Gebel Maghrafa, Mountain of the Ladle, and Dist (they are 50 meters apart) dominate the plain around Bir Ghaba. Maghrafa, the smaller of the two mountains, is an Oligocene ferruginous butte, 600 meters (1920 feet) round at the base and 15 meters (48 feet) at the top. Paralititan stromeri (Stromer's Tidal Giant) is the name of the dinosaur that was rediscovered recently by a Penn/Egyptian Geological Museum team. It is named not only for its location along the shores of an ancient sea, but for its size, being the largest and heaviest dinosaur known, and for the man who first found dinosaurs in Bahariya, the German scientist Ernst Strome, Stromer found the giant creature in 1914 at the base of Gebel Dist.
His research and samples were lost during World War II when his Munich museum was destroyed by Allied bombing.
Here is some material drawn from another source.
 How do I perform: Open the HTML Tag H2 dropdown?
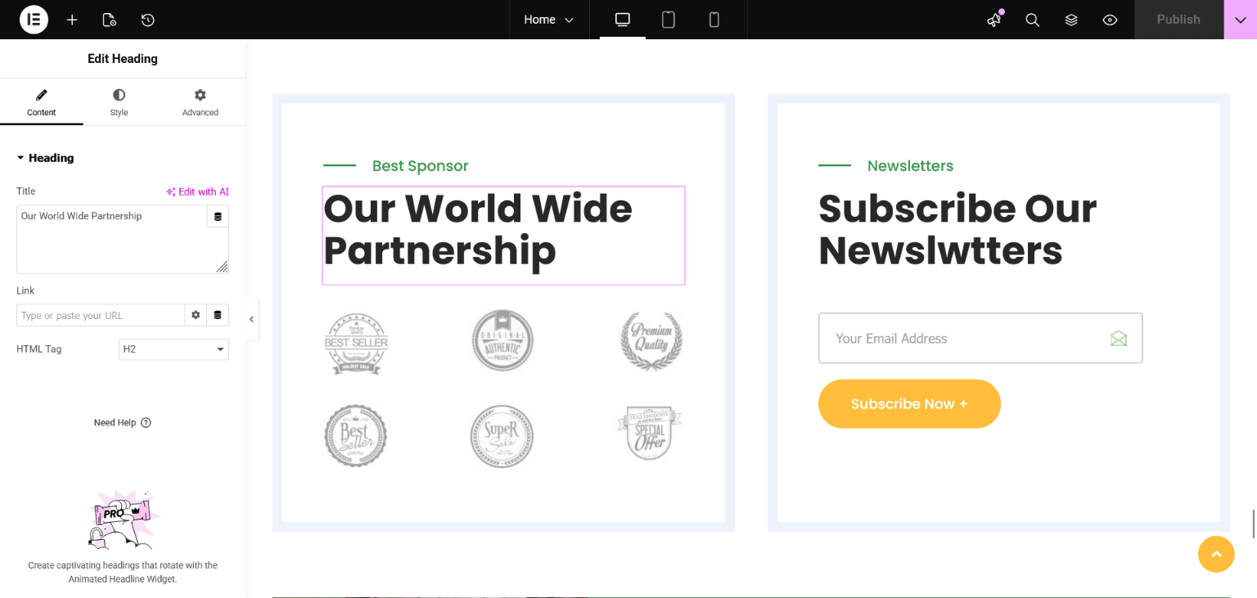pyautogui.click(x=173, y=349)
The modern scientists found five tons of material including 16 bones of the giant, some in fragments, but one arm bone 169 centimetres long. They estimate the beast to have been about 25 meters high and to weigh 50 to 80 tons. It ate plants and enjoyed life along coastal lowlands amid mangrove trees about 93-99 million years ago in the Cenomanian stage of the Late Cretaceous period. No other dinosaur has b4n found enjoying mangroves. The dinosaur is not the only find in the area. Fish, turtles, a crocodile and a lot of vegetation tell as that the surroundings were subtropical. Simply retrace your steps back to the place where the desert and garden routes meet and turn right along the garden route. As one continues along the road the entire plain comes into view on the right. With the mountain as the backdrop, there are fields, desert, and long vistas. A good place for photos.
Local legend says that no one should go to Bir al-Marun alone because the afrit (mischievous spirits) hold parties at night, and sometimes the beating of their drums can be heard in the other villages. In fact, there is probably an old Islamic village in this area or at least a caravan stop from the days of the Hagg.